How Should Agents Ask Questions For Situated Learning? An Annotated Dialogue Corpus
This work addresses the challenge of enabling situated intelligent agents to learn from human teammates through effective questioning, though it is incremental as it focuses on data collection and annotation rather than new methods or broad impacts.
The authors tackled the problem of how intelligent agents should ask questions to learn about novel concepts in physical environments by introducing the Human-Robot Dialogue Learning (HuRDL) Corpus, a novel dialogue dataset collected in a virtual collaborative task setting, which provides annotated data on human question-asking behaviors to improve agent question generation.
Intelligent agents that are confronted with novel concepts in situated environments will need to ask their human teammates questions to learn about the physical world. To better understand this problem, we need data about asking questions in situated task-based interactions.
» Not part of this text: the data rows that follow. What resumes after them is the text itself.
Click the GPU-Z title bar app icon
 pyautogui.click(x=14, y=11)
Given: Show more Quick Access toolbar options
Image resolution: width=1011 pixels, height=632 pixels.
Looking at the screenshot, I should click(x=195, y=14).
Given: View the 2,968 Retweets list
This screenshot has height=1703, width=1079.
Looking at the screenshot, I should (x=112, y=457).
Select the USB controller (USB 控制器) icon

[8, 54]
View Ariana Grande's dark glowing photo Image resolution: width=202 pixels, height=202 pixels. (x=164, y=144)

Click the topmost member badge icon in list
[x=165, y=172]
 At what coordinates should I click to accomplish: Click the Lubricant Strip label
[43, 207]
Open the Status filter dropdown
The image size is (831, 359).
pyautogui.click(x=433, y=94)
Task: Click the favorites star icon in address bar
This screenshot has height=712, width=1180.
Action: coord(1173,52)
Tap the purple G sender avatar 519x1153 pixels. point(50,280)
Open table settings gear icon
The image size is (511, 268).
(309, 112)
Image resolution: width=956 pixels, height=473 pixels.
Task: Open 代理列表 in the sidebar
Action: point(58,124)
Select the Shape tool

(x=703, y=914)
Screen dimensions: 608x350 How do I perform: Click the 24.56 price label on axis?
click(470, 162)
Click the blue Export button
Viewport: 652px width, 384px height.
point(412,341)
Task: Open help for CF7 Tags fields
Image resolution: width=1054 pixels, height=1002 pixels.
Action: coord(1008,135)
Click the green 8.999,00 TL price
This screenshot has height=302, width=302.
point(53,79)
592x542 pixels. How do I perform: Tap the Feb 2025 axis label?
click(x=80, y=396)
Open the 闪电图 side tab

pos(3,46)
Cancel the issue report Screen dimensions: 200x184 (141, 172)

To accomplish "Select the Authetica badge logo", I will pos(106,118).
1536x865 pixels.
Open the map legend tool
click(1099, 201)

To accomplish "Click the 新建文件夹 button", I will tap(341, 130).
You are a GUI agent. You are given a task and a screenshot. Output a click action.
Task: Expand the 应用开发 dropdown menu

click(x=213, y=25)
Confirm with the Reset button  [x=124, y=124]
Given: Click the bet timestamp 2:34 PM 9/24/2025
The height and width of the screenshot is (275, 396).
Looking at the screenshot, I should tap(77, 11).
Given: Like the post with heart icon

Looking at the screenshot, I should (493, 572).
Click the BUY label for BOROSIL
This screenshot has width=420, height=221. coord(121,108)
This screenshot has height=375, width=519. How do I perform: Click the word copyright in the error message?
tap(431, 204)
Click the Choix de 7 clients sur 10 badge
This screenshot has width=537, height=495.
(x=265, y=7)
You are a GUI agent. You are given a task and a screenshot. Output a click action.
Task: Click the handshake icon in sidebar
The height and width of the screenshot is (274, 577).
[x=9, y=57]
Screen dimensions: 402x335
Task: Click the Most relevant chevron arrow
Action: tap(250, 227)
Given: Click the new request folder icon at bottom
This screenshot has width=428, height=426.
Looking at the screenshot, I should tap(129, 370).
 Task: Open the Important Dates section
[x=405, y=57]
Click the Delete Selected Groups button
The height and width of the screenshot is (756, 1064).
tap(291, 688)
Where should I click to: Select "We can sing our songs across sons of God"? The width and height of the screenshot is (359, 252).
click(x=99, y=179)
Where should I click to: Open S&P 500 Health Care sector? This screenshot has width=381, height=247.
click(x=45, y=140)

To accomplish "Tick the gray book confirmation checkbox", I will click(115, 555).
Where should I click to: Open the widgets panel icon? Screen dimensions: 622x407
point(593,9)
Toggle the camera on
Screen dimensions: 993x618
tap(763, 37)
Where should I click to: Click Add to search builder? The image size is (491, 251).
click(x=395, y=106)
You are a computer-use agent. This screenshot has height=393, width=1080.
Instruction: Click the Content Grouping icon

To this end, we present the Human-Robot Dialogue Learning (HuRDL) Corpus - a novel dialogue corpus collected in an online interactive virtual environment in which human participants play the role of a robot performing a collaborative tool-organization task. We describe the corpus data and a corresponding annotation scheme to offer insight into the form and content of questions that humans ask to facilitate learning in a situated environment. We provide the corpus as an empirically-grounded resource for improving question generation in situated intelligent agents.